■ **EXERCISE MATERIALS**
━━━━━━━━━━

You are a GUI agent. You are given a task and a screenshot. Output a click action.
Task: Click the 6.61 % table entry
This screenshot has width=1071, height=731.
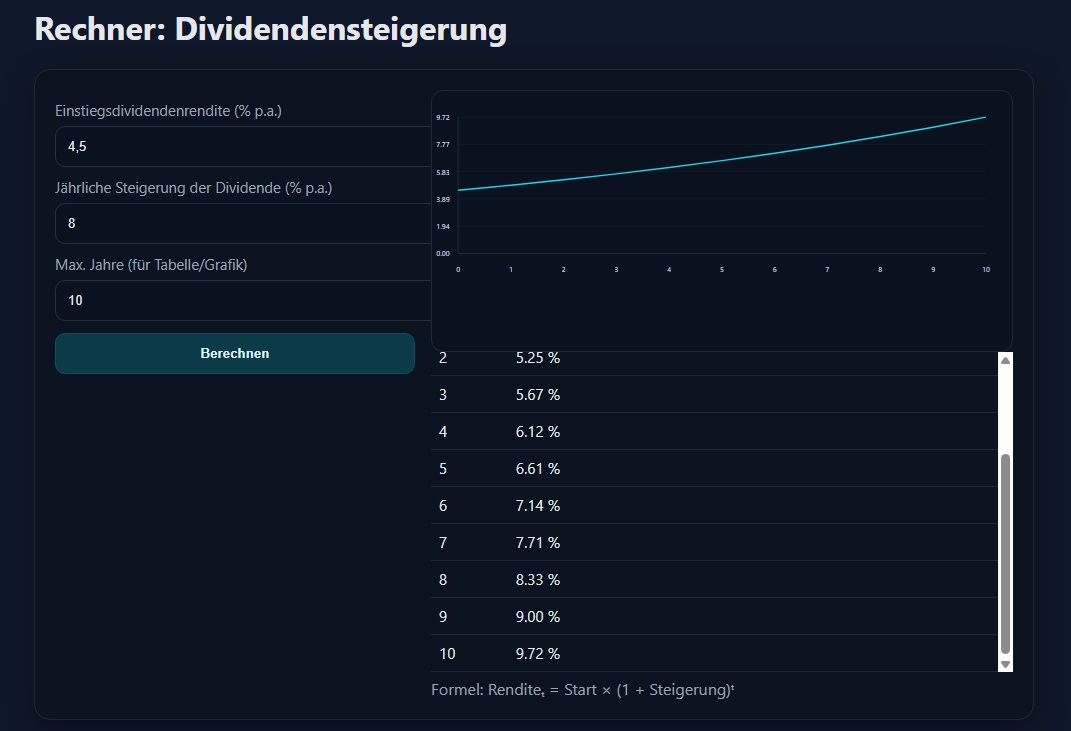pyautogui.click(x=538, y=469)
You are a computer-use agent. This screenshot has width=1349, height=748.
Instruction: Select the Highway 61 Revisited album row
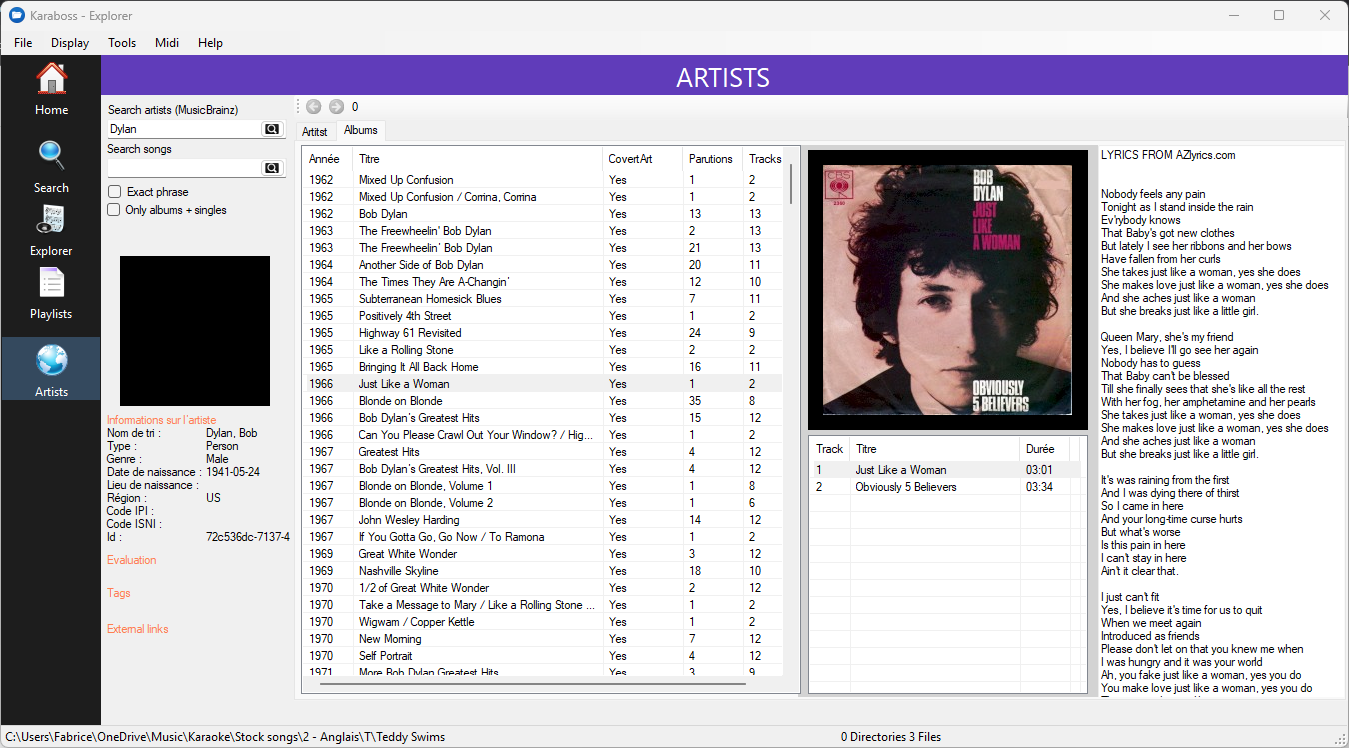(410, 333)
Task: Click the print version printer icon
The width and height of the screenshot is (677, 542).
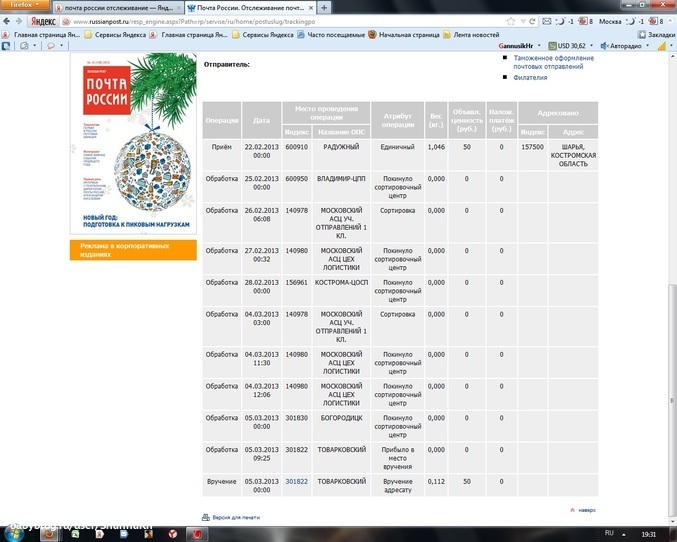Action: (x=206, y=517)
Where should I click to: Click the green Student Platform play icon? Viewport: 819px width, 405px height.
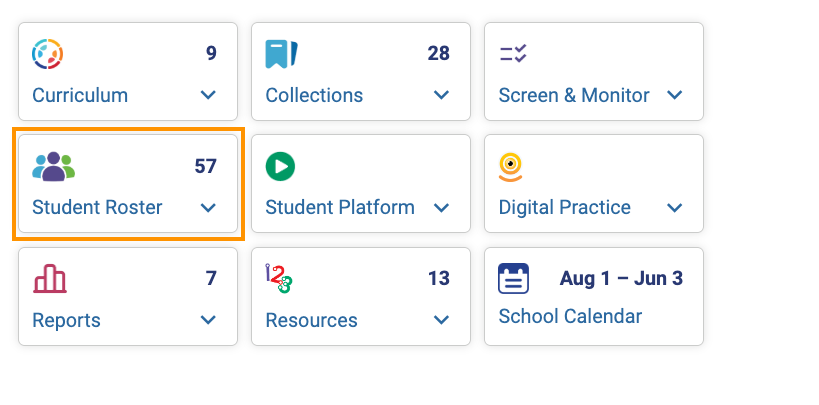[280, 166]
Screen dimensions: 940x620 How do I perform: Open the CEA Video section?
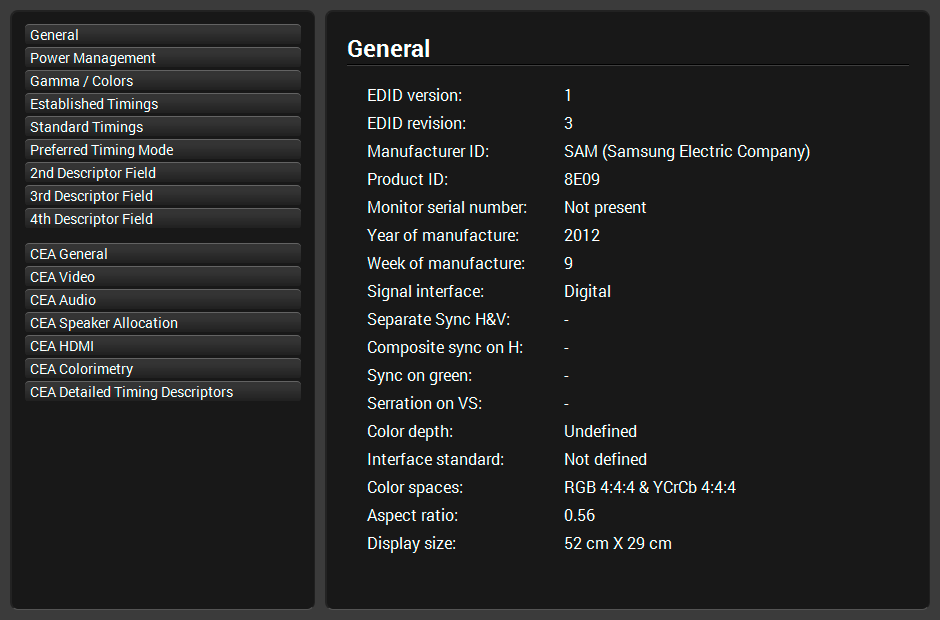pos(162,277)
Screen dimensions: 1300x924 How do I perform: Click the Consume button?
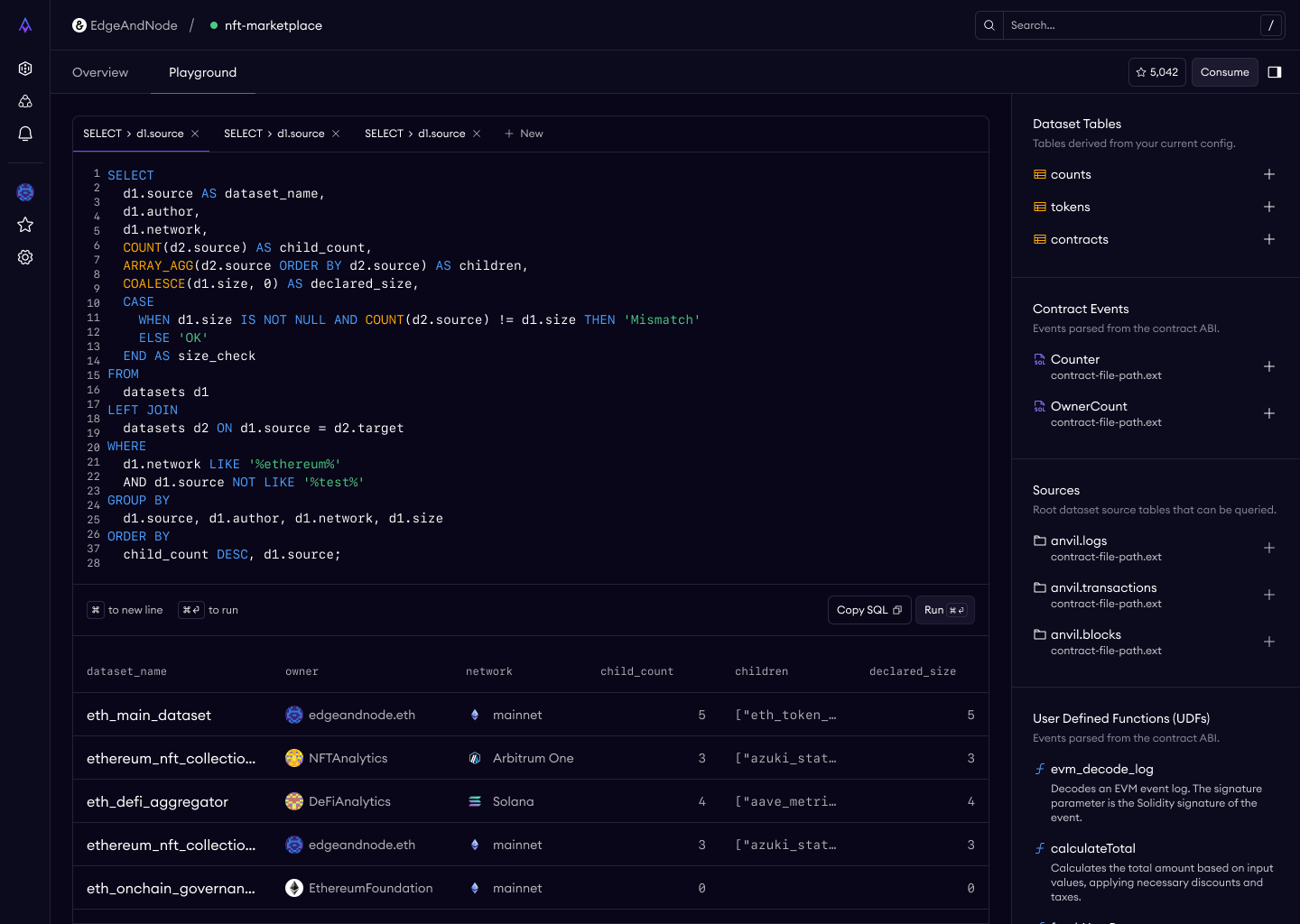(x=1224, y=72)
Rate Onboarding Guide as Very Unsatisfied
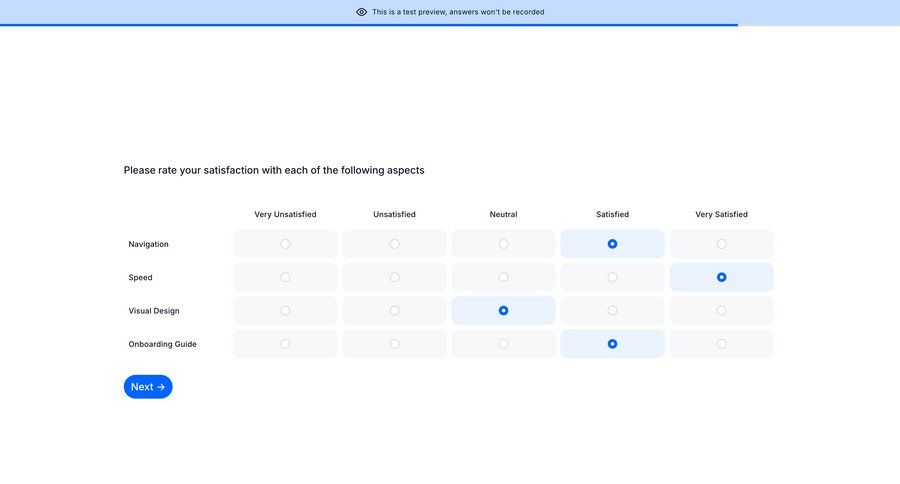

━━━━━━━━━━

■ **AIM OF THE EXERCISE**
Retype the listing exactly. Pictures do not belong in the copy.

■ **ANSWER SPACE**
You are a GUI agent. You are given a task and a screenshot. Output a click action.
Task: Click the 6.61 % table entry
This screenshot has width=1071, height=731.
pyautogui.click(x=538, y=469)
You are a computer-use agent. This screenshot has width=1349, height=748.
Instruction: Select the Highway 61 Revisited album row
(410, 333)
Task: Click the print version printer icon
The width and height of the screenshot is (677, 542).
Action: (x=206, y=517)
Where should I click to: Click the green Student Platform play icon? Viewport: 819px width, 405px height.
[280, 166]
Screen dimensions: 940x620 How do I perform: Open the CEA Video section?
pos(162,277)
Screen dimensions: 1300x924 How do I perform: Click the Consume button?
(x=1224, y=72)
Rate Onboarding Guide as Very Unsatisfied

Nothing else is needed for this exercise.